● What you are asked to do
In the records below, repeat exactly the lines between the line holding "You are a GUI" and the line holding "Viewport: 700px width, 365px height.", inclusive, and drop the pictures.
==*==
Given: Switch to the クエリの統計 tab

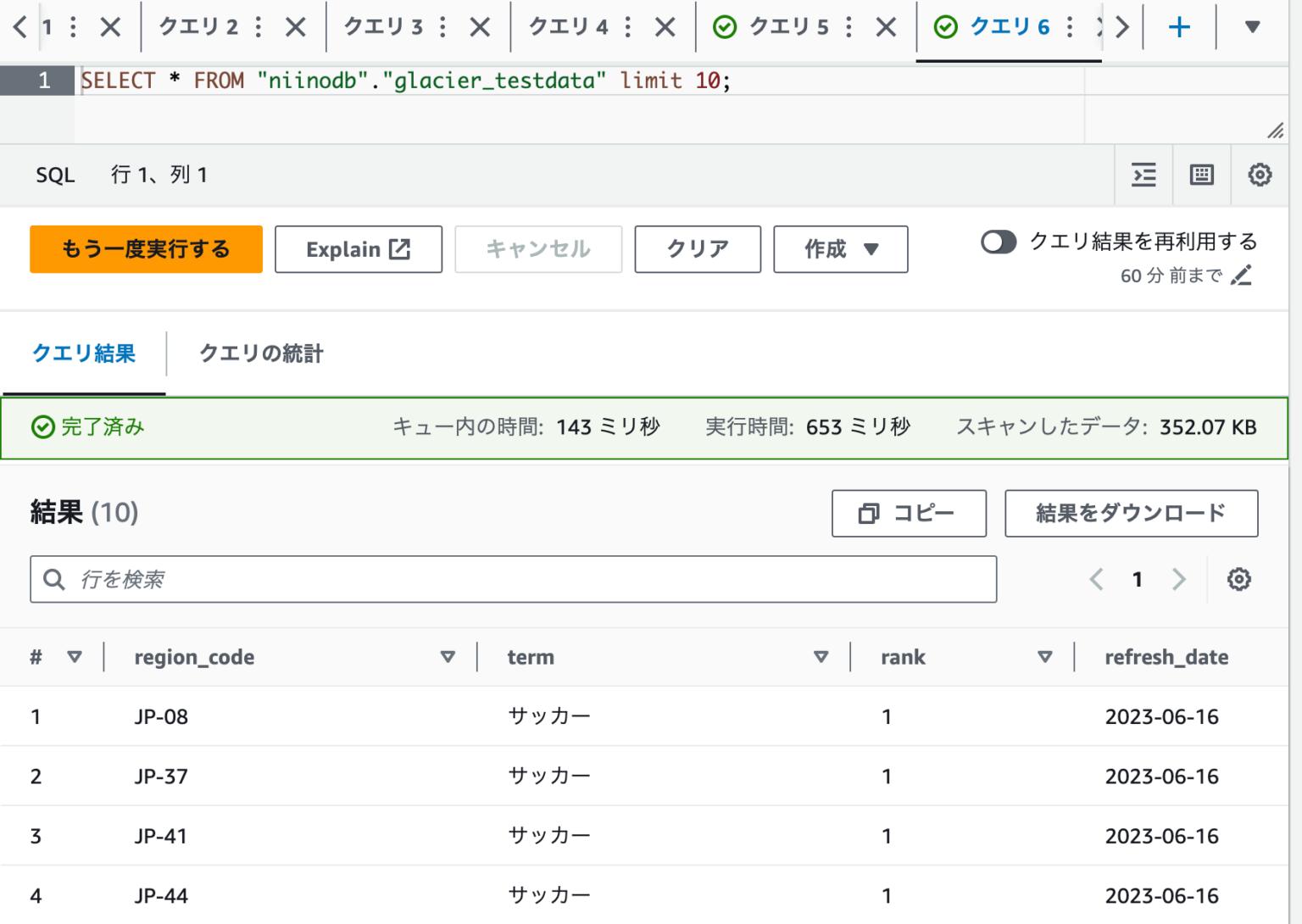Looking at the screenshot, I should point(260,353).
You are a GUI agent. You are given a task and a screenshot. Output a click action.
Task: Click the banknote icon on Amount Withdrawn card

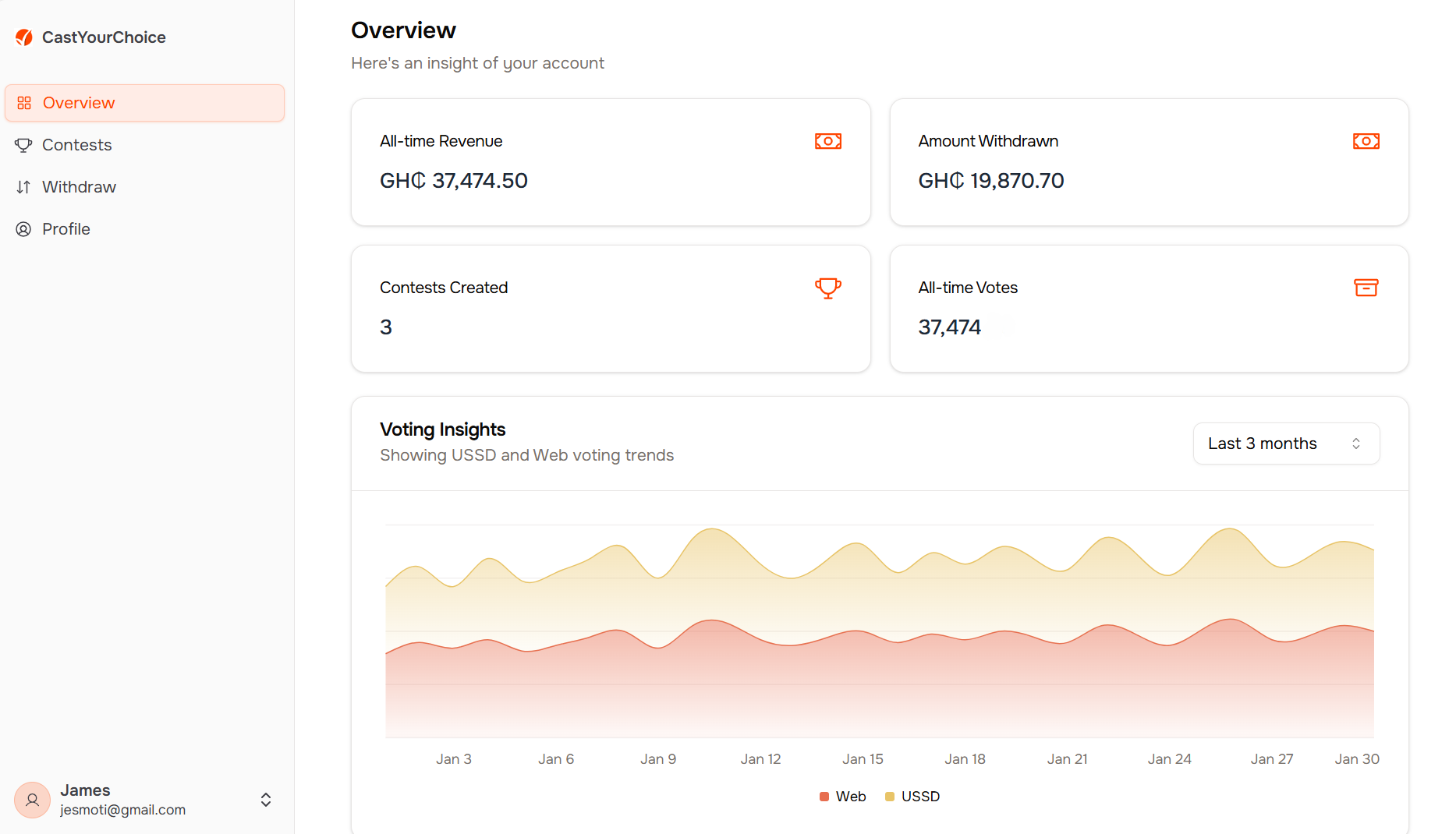point(1366,141)
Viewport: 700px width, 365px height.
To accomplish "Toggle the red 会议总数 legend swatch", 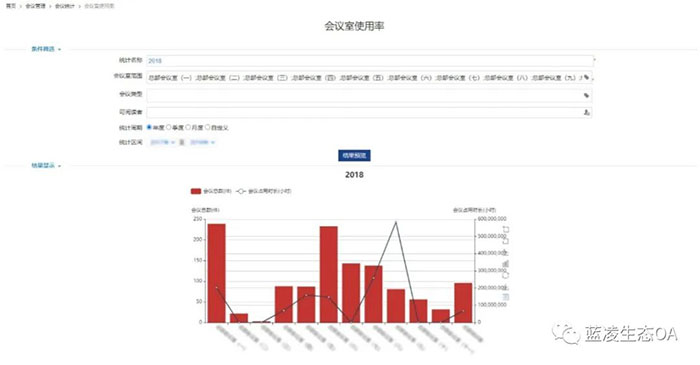I will [x=196, y=191].
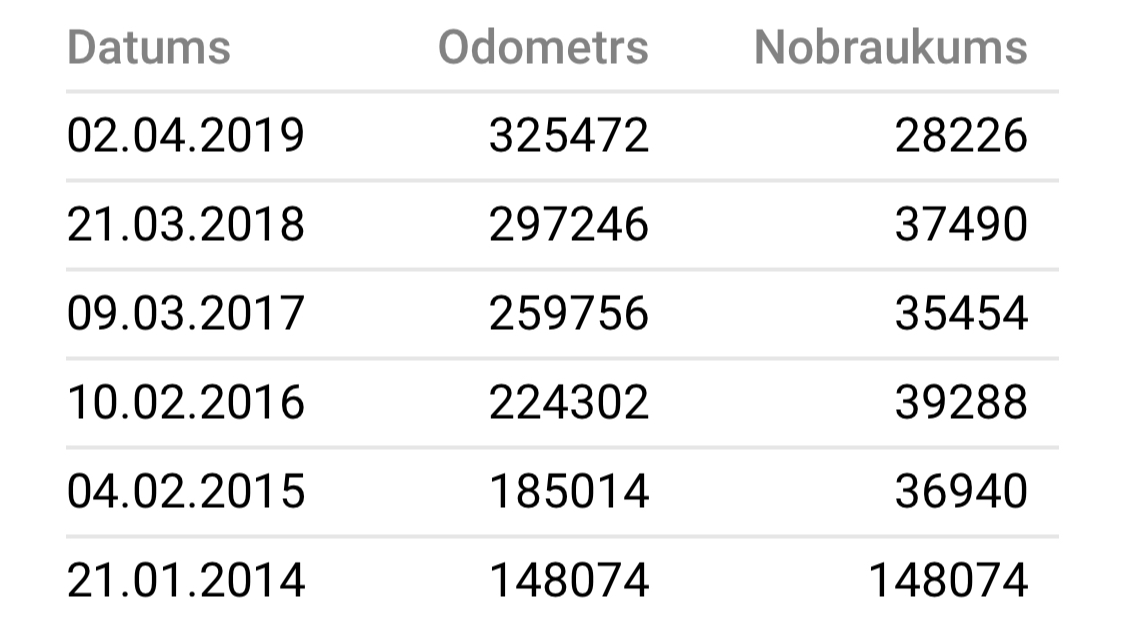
==*==
● Output of the task
You are a GUI agent. You are given a task and a screenshot. Output a click action.
Task: Click the banknote icon on Amount Withdrawn card

point(1366,141)
Viewport: 700px width, 365px height.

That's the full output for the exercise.